Why AI Will Create Jobs, Not Destroy Them
Coverage of the Investment Innovation Conference
BY Caroline Cakebread | July 10, 2018
Dire warnings about job losses caused by the rise of artificial intelligence (AI) in the workplace have sparked a good deal of debate about their use. But are the warnings overblown — and could machine learning actually lead to greater job creation?
During a panel discussion on AI in the workplace, Matthew Killi, head of machine learning and development with Toronto-based Deep Learning, says machine learning won’t replace people – rather, people should see these applications as another part of the team that is able to do things humans can’t, like process massive data sets that would otherwise be indigestible.
“There will be disruption,” he says. “But job creation will be enormous with AI.”
Killi adds, “There is an expectation that AI robots will be so good they will limit man hours – in fact that’s not true.” In fact, AI creates more efficiency, allowing companies to add workers to handle the increased output.
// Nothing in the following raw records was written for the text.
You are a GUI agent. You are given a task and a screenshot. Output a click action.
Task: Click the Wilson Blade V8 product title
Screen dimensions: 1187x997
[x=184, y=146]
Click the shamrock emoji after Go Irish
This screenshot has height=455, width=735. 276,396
Shannon Vallor agrees that AI can increase jobs and points to Amazon as an example: that company tripled the number of robots in its warehouses and added human workers too. However, while AI can enhance people’s ability to do their job, Vallor warns that we need to understand that it also has its weaknesses: “People get so sold on the power of AI but no one wants to tell them about the technology’s limitations.”
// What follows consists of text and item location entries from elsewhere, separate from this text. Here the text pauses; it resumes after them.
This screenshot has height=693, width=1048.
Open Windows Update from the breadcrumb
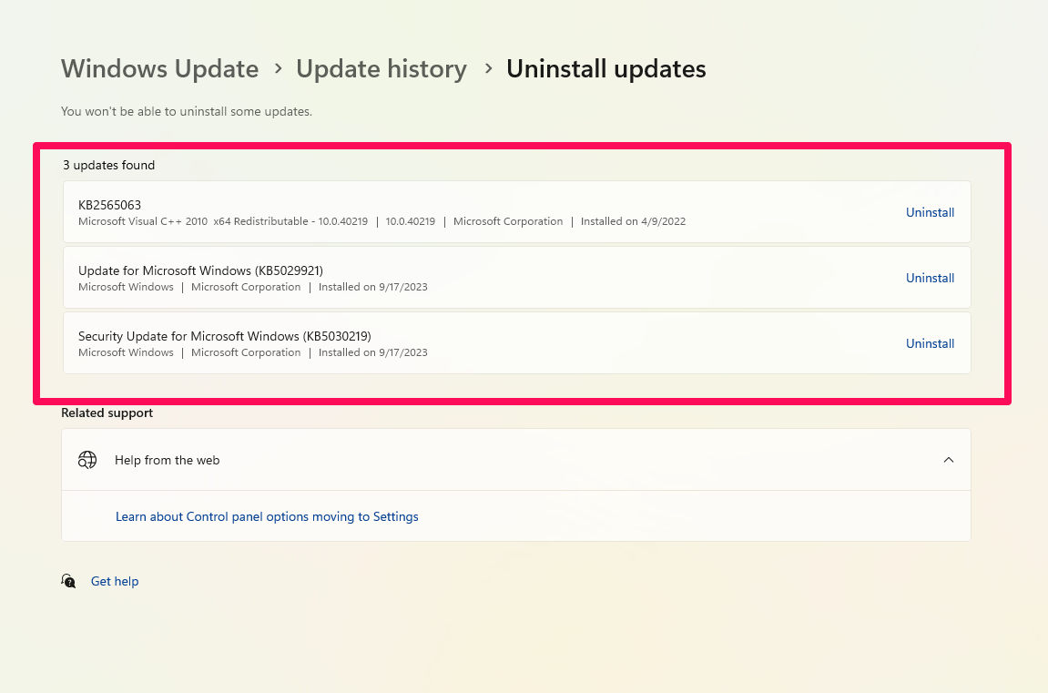pyautogui.click(x=159, y=68)
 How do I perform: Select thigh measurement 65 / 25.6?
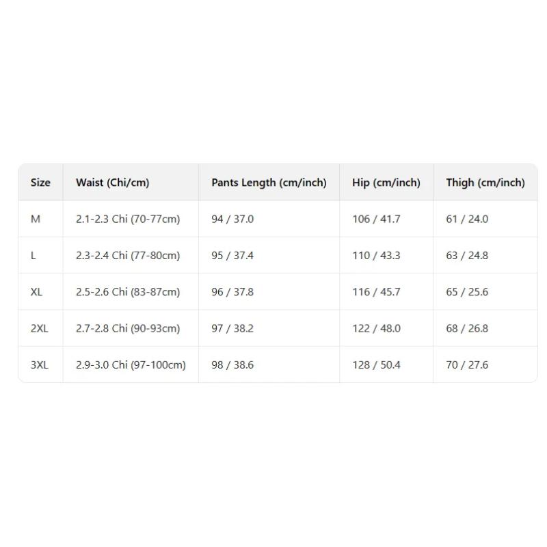pos(467,292)
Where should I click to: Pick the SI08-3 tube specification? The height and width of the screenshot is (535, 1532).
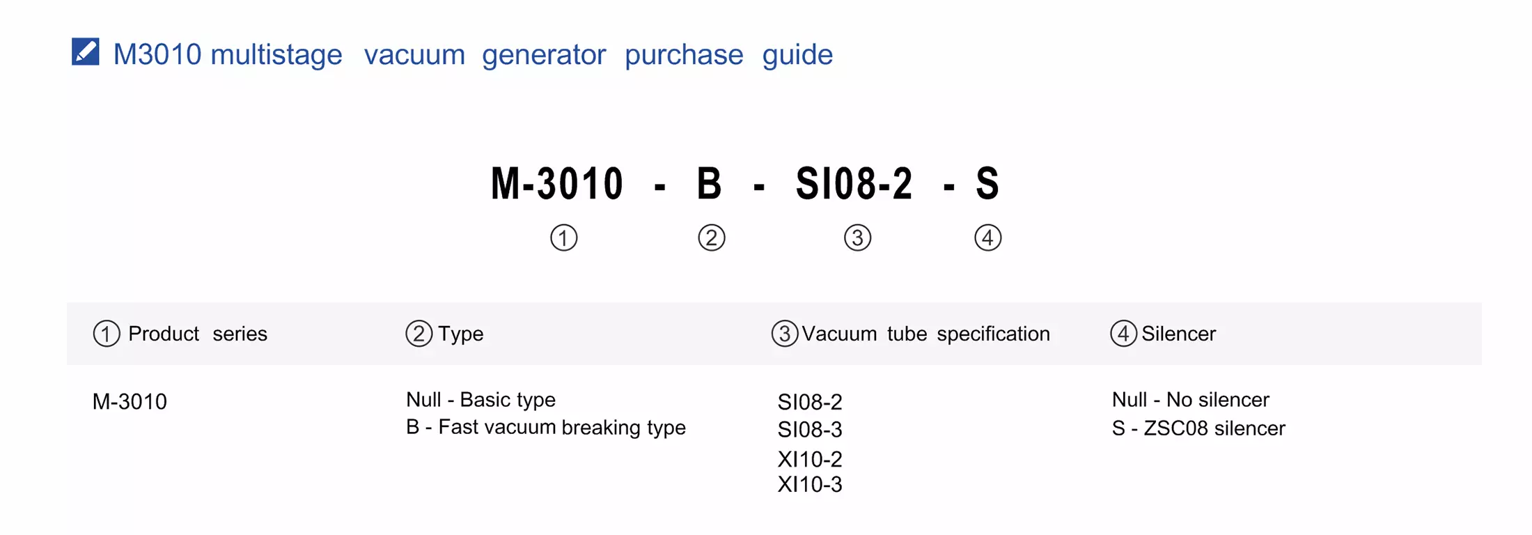(x=810, y=430)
Specifically, there are things AI can do – and can’t: “If the job can’t be mathematically expressed, then the machine can’t do it,” Vallor says, adding that for AI to work “you need data and the right kind of problem.”
A matter of ethics
At the same time, ethical concerns abound: we need to ensure that machine values serve human values and not the other way round warns Vallor. “It doesn’t become worth having just because it’s more efficient or predictable.”
For his part, Killi isn’t optimistic about regulators’ ability to oversee AI. “I think there needs to be a paradigm shift in how we regulate,” he says. “Machine learning is not rule-based. We need a new framework.” If left to the private sector, however, it will be guided by self-serving interests.